Work required
An exact, word-for-word copy of the entries is required, beginning at the line that contains "Terms & Conditions (84, 929)" and ending at the last line, both included.

Records for processing
* * * * * * * * *

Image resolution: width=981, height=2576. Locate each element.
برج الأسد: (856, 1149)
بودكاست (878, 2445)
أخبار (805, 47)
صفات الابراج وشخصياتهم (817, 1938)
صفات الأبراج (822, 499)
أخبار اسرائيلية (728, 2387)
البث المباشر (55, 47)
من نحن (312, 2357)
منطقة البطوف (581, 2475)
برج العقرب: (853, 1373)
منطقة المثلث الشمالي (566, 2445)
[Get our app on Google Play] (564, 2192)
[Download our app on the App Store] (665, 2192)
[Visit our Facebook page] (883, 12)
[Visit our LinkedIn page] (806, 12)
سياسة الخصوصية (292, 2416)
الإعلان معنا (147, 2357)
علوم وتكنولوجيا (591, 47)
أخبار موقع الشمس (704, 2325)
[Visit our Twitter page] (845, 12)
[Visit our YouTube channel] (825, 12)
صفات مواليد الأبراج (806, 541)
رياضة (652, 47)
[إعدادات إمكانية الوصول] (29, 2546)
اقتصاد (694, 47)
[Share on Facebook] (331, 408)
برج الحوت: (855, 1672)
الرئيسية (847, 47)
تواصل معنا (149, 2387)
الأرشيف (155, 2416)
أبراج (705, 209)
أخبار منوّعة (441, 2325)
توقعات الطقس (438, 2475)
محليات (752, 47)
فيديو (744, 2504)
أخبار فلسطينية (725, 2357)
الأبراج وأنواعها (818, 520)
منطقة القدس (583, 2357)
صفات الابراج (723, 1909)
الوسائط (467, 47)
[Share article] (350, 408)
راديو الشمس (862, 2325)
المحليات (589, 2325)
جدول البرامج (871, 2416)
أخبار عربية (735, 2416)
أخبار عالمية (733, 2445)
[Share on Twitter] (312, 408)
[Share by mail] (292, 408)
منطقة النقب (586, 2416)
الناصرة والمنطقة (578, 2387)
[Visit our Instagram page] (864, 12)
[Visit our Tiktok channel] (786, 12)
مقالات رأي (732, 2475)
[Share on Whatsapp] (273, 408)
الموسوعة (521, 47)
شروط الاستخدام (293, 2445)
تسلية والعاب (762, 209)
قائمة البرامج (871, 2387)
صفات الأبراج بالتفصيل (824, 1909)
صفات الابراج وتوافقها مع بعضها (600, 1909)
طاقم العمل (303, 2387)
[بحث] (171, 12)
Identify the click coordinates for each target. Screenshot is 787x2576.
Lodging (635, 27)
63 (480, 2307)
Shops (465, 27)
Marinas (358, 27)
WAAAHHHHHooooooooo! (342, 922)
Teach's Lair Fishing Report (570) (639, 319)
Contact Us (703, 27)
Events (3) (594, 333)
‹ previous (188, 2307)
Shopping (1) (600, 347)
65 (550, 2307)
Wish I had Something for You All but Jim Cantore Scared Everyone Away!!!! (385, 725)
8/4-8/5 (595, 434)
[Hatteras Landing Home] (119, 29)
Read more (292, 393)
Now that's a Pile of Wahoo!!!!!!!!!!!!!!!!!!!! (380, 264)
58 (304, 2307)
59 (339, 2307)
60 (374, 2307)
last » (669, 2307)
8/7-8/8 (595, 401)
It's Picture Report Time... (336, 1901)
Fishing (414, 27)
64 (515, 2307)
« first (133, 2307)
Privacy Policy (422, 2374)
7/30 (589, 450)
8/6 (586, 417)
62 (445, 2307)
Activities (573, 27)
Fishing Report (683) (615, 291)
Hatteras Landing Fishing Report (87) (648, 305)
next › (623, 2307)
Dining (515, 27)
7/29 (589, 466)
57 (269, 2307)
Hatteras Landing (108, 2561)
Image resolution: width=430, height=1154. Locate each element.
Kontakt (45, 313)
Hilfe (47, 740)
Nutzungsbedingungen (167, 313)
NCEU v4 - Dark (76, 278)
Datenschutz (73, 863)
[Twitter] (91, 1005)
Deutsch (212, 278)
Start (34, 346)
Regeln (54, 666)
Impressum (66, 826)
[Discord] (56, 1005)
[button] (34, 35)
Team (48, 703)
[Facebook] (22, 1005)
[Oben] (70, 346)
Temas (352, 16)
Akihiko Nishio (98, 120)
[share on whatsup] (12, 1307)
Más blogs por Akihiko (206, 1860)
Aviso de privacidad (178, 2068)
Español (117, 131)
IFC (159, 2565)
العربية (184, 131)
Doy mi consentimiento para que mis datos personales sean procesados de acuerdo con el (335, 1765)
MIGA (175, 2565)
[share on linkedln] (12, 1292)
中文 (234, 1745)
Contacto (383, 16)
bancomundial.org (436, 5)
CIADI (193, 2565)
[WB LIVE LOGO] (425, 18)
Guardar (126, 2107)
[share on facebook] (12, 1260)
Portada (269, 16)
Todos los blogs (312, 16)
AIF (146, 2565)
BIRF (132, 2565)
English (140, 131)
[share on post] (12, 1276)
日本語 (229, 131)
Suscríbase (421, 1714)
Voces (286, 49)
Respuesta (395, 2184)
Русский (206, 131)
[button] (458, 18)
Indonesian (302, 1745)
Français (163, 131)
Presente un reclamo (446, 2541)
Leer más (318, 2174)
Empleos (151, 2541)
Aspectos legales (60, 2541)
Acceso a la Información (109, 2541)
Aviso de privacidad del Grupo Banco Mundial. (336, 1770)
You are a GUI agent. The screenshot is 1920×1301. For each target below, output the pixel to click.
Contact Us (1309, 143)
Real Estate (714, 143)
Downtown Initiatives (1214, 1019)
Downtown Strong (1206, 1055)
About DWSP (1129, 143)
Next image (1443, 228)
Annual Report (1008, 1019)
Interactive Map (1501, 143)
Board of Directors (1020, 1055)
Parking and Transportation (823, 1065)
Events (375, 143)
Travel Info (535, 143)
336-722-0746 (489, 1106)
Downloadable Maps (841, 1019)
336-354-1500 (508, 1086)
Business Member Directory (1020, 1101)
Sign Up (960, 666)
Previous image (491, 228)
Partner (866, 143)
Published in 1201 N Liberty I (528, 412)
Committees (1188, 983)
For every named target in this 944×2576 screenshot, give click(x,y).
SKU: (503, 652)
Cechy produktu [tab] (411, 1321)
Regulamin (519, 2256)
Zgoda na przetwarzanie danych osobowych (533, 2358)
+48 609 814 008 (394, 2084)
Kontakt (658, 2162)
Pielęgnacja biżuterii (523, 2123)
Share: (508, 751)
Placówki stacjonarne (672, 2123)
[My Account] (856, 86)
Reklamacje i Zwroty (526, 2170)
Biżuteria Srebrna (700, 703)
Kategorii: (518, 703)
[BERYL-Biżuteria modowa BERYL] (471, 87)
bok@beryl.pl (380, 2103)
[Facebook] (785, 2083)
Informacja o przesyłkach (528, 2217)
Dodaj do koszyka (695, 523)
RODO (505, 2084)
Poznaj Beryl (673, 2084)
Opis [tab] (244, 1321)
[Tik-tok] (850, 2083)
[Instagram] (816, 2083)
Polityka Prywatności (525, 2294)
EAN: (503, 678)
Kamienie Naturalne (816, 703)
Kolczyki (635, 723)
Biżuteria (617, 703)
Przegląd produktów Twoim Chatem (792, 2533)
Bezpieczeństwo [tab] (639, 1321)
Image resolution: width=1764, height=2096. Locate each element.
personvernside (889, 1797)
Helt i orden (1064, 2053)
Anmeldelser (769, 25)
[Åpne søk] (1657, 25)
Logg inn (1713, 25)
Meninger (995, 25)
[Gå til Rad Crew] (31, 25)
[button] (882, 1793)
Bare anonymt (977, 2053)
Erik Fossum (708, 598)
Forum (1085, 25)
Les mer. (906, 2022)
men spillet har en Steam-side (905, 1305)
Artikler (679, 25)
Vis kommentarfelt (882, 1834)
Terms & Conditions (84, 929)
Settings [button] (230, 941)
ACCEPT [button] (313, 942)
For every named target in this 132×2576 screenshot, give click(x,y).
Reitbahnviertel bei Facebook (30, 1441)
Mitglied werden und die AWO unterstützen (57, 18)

* * * * * * * * *

Task result
Terms & Conditions (84, 929)
Settings [button] (230, 941)
ACCEPT [button] (313, 942)
For every named target in this 132×2576 screenshot, give click(x,y).
Reitbahnviertel bei Facebook (30, 1441)
Mitglied werden und die AWO unterstützen (57, 18)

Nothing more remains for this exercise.